Reproduce the lines below word for word, starting with the line that contains "Switch to the Render" and continuing through the final line.

Task inputs:
* * *
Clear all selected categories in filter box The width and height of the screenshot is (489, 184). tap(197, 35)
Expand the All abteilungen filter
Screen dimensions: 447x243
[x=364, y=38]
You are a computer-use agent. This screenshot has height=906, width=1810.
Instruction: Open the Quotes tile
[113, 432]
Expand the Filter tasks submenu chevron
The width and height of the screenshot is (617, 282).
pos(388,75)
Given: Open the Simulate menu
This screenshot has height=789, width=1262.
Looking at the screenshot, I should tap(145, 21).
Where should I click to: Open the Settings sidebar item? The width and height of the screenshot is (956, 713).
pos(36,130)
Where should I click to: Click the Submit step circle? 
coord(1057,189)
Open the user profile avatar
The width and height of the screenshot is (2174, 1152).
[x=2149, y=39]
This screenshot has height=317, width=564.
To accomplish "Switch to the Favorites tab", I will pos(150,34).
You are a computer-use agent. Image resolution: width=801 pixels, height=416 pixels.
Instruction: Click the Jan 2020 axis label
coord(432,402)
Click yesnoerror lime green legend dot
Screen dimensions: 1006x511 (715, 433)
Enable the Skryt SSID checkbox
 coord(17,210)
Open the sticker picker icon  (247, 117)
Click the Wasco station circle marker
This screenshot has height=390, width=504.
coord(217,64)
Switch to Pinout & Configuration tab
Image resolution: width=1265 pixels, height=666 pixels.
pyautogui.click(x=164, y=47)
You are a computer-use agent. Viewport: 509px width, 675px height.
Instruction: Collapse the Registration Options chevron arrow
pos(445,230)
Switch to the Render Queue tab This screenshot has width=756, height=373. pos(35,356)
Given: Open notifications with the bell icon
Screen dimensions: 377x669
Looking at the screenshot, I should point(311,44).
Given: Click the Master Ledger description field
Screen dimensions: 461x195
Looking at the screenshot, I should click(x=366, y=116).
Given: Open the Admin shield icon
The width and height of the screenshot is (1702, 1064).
* * *
Exercise result:
Switch to the Render Queue tab This screenshot has width=756, height=373. pos(35,356)
Given: Open notifications with the bell icon
Screen dimensions: 377x669
Looking at the screenshot, I should point(311,44).
Given: Click the Master Ledger description field
Screen dimensions: 461x195
Looking at the screenshot, I should click(x=366, y=116).
Given: Open the Admin shield icon
The width and height of the screenshot is (1702, 1064).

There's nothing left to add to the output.